Happy new year, sending you love and positive vibration throughout 2022.
We are a few weeks into the year 2022, and for me personally the year has sort of carried over some 2021 hangover and it has impacted my mental and physical health and I am not the only one. In Toronto, Canada, lockdowns and going in and out of them, it has taken away the ability to spend time with our loved ones outdoors and in some cases COVID has also taken away our ability to spend time with some of our loved ones indoors.
For over 2 years in Toronto, the pandemic has impacted how we are able to take care of our physical and mental health by the restrictions of being able to go to gyms, it has closed businesses and impacted people’s employment who are taking care of their families. We have seen how our mental health have been impacted by restrictions on our families not being able to travel, limiting how our families are able to spend time together over the holidays, prohibits our children from taking part in organized sports activity in their schools for the past 2.5 years, all of these things have taken a toll on our well-being.
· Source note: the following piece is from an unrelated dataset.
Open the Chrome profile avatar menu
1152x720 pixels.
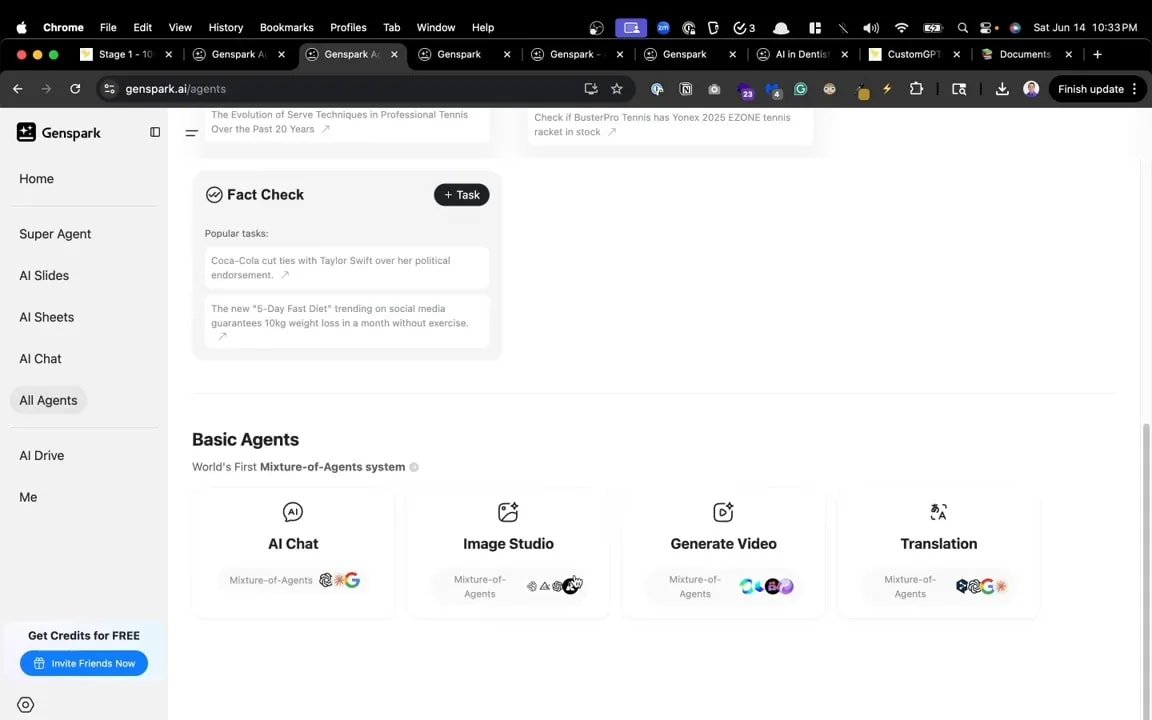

The pandemic has caused tension within families, turning those family members who are for vaccinated against those family members who are not vaccinated, this is further complicated for Black families who are also navigating anti-Black racism outside in the world.
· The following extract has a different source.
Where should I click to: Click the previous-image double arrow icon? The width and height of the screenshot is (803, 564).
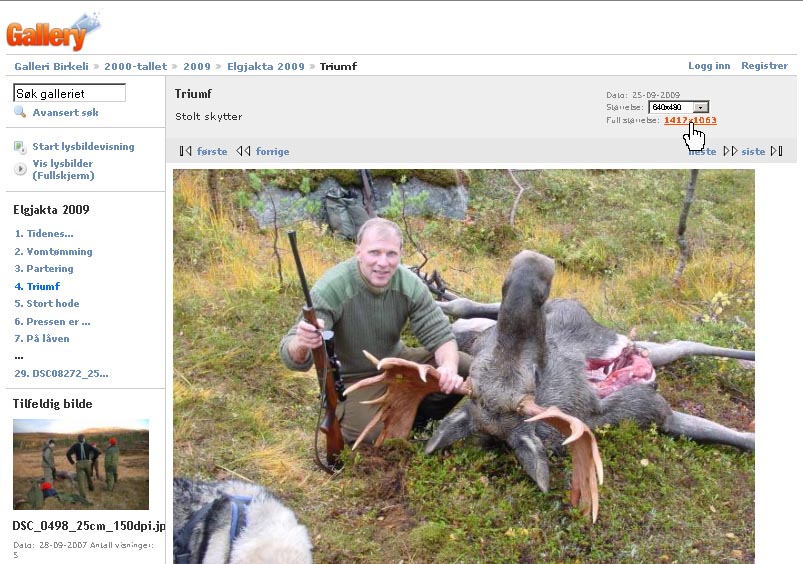point(243,152)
For families who are going through separation or divorce, the pandemic has created more barriers for civility between parents. One of which is how the pandemic has been used as a way to limit some fathers or even some mothers’ access to their children based on the fact that he or she is not vaccinated.
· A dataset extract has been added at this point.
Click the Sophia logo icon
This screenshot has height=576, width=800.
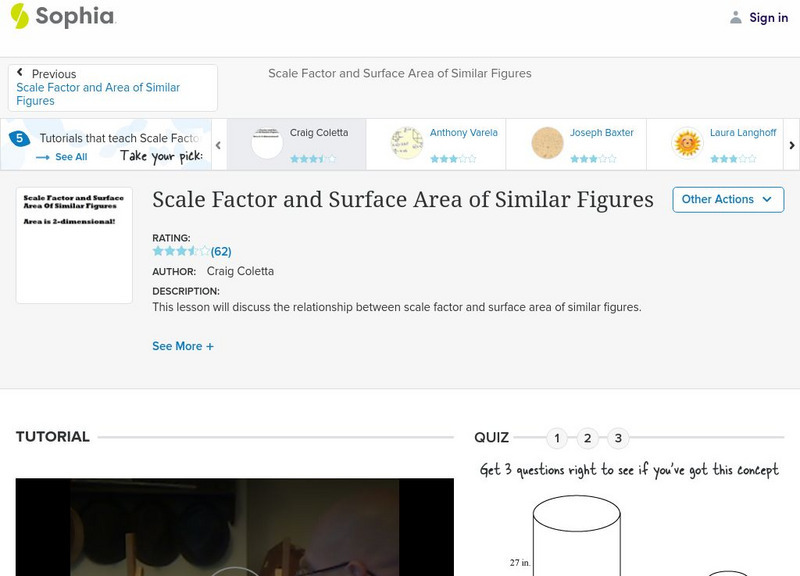(19, 16)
These are a lot of things that Black Families are dealing with that are impacting our mental health. However, we also know that in a city like Toronto and in Canada there are limited resources for Black families to seek mental health supports that are accessible and culturally relatable, which research has shown as important for Black Canadians i.e. Perspectives on Health Well-Being in Black Communities in Toronto Experiences through COVID-19 and Shining a Light on Mental Health in Black Communities
“No one is coming to save us, so we need to learn how to save ourselves.”
This Black Daddies Club (BDC) post is not about your choice to be vaccinated or not being vaccinated. What this post is communicating is that BDC feels that this pandemic is a part of our current reality and there is a necessary need for us in the Black community to strategize of ways that we are able to support each other and ourselves during this time. “No one is coming to save us, so we need to learn how to save ourselves.” Was some advice a dear friend and fellow Black father told me a few weeks ago and this deeply resonated with me.
Black Daddies Club is focusing our 2022 programming efforts and collaborations on initiatives that are experiments that will look at supporting Black fathers and Black families mental health and over all well-being. We call them experiments because these are new initiatives that BDC will be doing and we do not know what the outcomes will be. We do know that there has been shift happening in the world since this pandemic began more than 2 years ago and there is a shift also is happening within this grassroots organization based in Toronto called the Black Daddies Club, we are also learning and unlearning as we do this work. As BDC goes into our 15th year doing community-based programming and community engagement/ community building with Black peoples in Toronto and globally, we know that we are growing throughout this process of this work and sometimes the process is what really matters.